Hip-Hop Down Under-DAWN RAID

Review by Jason Godbey

It’s the late 90s in South Auckland, “the scariest place in New Zealand” when two would-be entrepreneurs meet in business school, a chance meeting that would change their lives and the world of hip-hop forever. That was the beginning of Dawn Raid, a record label that would give rise to a new wave of hip-hop artists from down under. 

Dawn Raid is also the title of the new documentary from director Oscar Knightley that tells the story of Andy Murnane and Danny “Brotha D” Leaoasavai’i (pictured above), the co-founders of New Zealand’s only hip-hop record label, and the only label to come out of South Auckland at that time. The duo met after Andy had dropped out of high school, and Brotha D’s brother was arrested and sentenced to life in prison.  
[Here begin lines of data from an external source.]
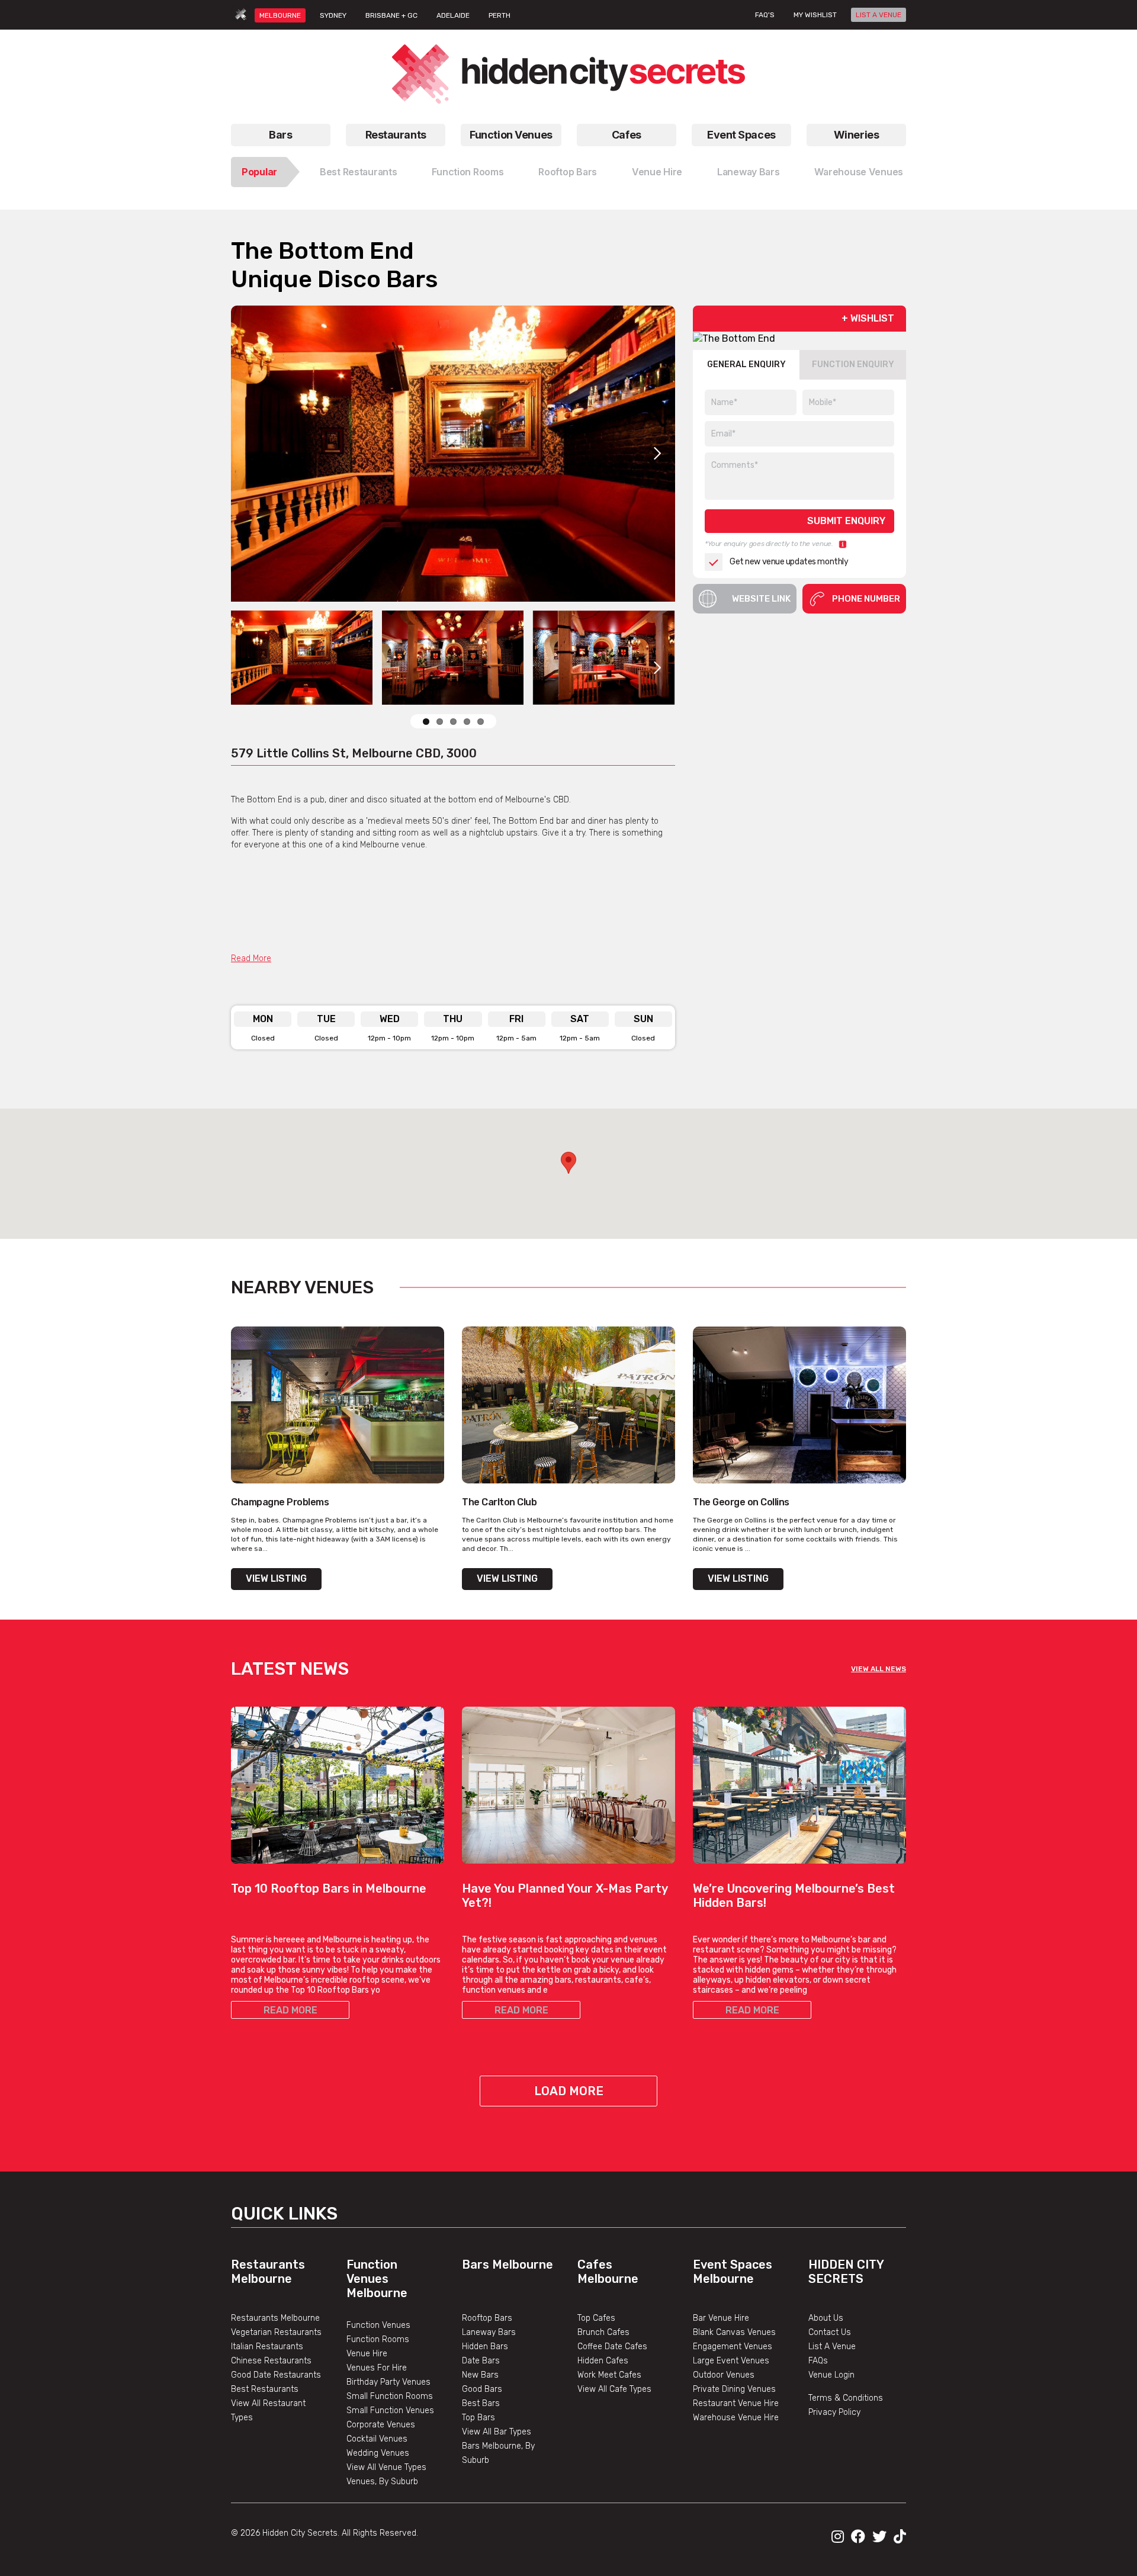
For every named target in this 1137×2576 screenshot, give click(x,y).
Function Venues (511, 135)
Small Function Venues (390, 2410)
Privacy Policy (834, 2412)
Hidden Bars (485, 2346)
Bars (280, 135)
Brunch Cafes (603, 2332)
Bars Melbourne (507, 2264)
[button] (568, 1163)
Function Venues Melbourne (376, 2278)
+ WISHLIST (867, 318)
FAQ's (765, 15)
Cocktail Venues (376, 2439)
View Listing (276, 1578)
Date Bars (481, 2361)
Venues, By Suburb (382, 2482)
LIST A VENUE (878, 15)
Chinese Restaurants (271, 2361)
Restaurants (395, 135)
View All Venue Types (386, 2467)
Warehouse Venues (858, 172)
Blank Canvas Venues (734, 2332)
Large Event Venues (731, 2361)
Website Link (761, 599)
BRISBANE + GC (391, 15)
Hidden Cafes (602, 2361)
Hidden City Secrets (846, 2271)
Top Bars (478, 2418)
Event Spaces (741, 135)
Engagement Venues (732, 2346)
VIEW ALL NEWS (878, 1669)
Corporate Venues (380, 2425)
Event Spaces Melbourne (732, 2271)
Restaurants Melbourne (268, 2271)
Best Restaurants (358, 172)
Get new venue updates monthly (789, 562)
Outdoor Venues (723, 2375)
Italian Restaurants (267, 2346)
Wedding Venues (377, 2453)
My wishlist (815, 15)
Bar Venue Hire (721, 2318)
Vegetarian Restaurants (276, 2332)
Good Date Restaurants (276, 2375)
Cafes (626, 135)
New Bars (480, 2375)
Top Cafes (596, 2318)
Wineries (856, 135)
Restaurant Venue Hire (736, 2403)
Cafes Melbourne (607, 2271)
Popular (259, 172)
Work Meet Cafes (609, 2375)
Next (657, 453)
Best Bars (481, 2403)
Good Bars (482, 2389)
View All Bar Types (496, 2432)
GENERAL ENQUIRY (746, 365)
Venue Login (831, 2375)
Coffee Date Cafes (612, 2346)
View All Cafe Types (614, 2389)
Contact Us (829, 2332)
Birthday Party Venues (388, 2382)
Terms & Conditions (845, 2398)
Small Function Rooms (389, 2396)
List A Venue (832, 2346)
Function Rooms (467, 172)
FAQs (818, 2361)
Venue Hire (657, 172)
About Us (825, 2318)
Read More (251, 958)
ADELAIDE (453, 15)
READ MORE (290, 2010)
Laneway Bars (748, 172)
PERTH (499, 15)
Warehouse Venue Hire (736, 2418)
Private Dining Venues (734, 2389)
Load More (568, 2091)
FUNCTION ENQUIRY (853, 365)
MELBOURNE (280, 15)
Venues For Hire (376, 2368)
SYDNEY (333, 15)
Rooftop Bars (567, 172)
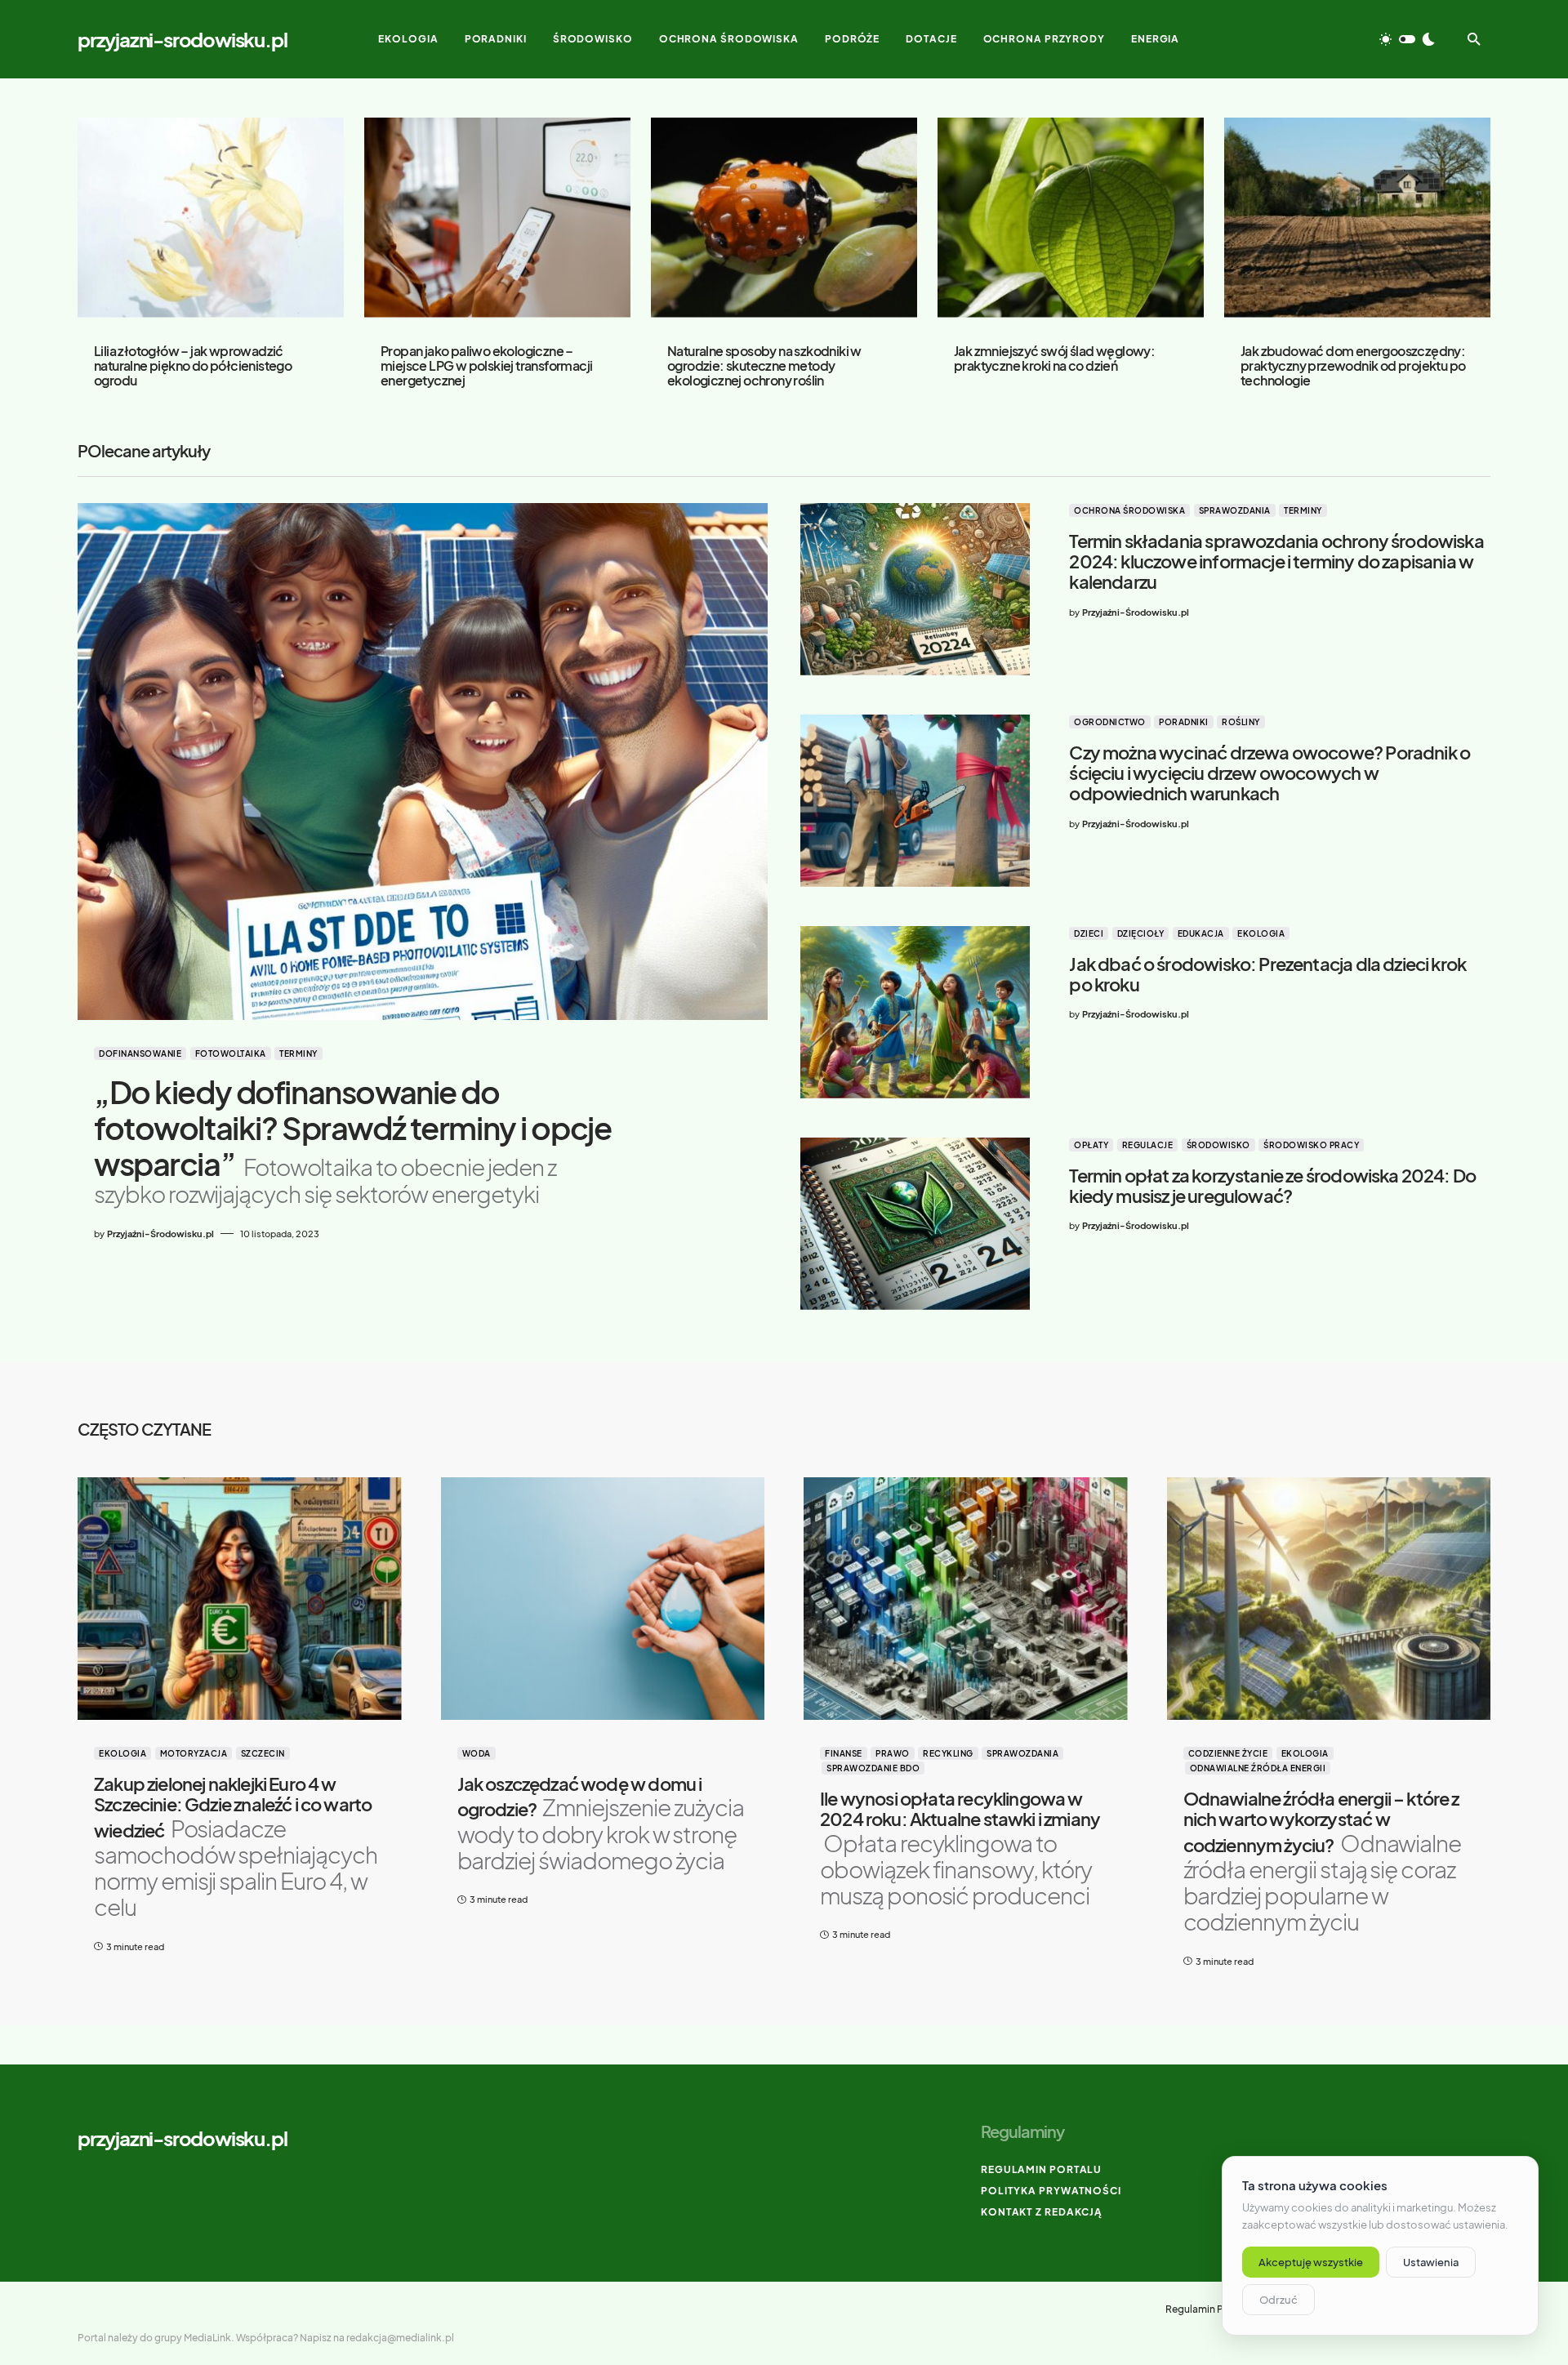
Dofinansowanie (140, 1053)
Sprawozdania (1235, 510)
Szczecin (263, 1753)
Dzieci (1088, 933)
Their unlikely success story began with a t-shirt business and grew into a hip-hop label that featured local Polynesian artists. The name Dawn Raid refers to the early morning raids the police would conduct in the 1970s to eject pacific islanders who had overstayed their visas as part of New Zealand’s draconian immigration policy. Brotha D’s childhood memory of his uncle being carried off by police stuck with him, and he vowed to change the narrative, to flip the negative into positive. 

Andy and Brotha D parlayed the profits from their t-shirt business to finance their label. After selling shirts at the local flea market, they were able to lease a storefront and eventually their own studio. They were fixtures of the community and even started a community outreach program to educate area kids. They were local heroes, a South Auckland Cinderella story. 

After discovering acts like Savage, Mareko, and Aaradhna, the small company rocketed to success, taking their artists to record in America alongside hip-hop legends like Wu Tang Clan, a far cry from Manukau Polytechnic school, but of course the ride couldn’t last forever. Dawn Raid is as much a cautionary tale as it is an inspirational one.

Now we’ve all seen rockumentaries, the story of a group of artists, their rise from humble beginnings to fame and fortune, and the hubris and naivety that ultimately lead to their demise followed by their reunion and redemption, but we’ve never seen this kind of story about these people. That’s what makes Dawn Raid unique. 

It’s a classic underdog story about people rarely represented in movies. It’s also a cross-cultural story of Polynesian artists in New Zealand and their take on an American art form. It’s a coming-of-age story about two young men who achieve success and how they deal with it, the spoils and the pitfalls. All of these elements make this a compelling film. Just like Dawn Raid the company was a new take on hip-hop, Dawn Raid the movie is a new take on the rockumentary. 

Director Knightley uses a combination of interviews and archive footage, along with a clever use of animation to craft the film. All of the interviews are incredibly candid. Although largely told from Brotha D and Andy’s point of view, we also hear from the artists and their business partners. It’s an honest look at the young moguls, their faults as well as their triumphs. 

If you’re a fan of rockumentaries or stories about game-changing entrepreneurs, this film is a must-see. If you’re a hip-hop fan, you’ll dig the soundtrack, and even if hip-hop isn’t your thing, you’ll still be inspired. Dawn Raid will be available to rent or own on all major platforms starting January 11th.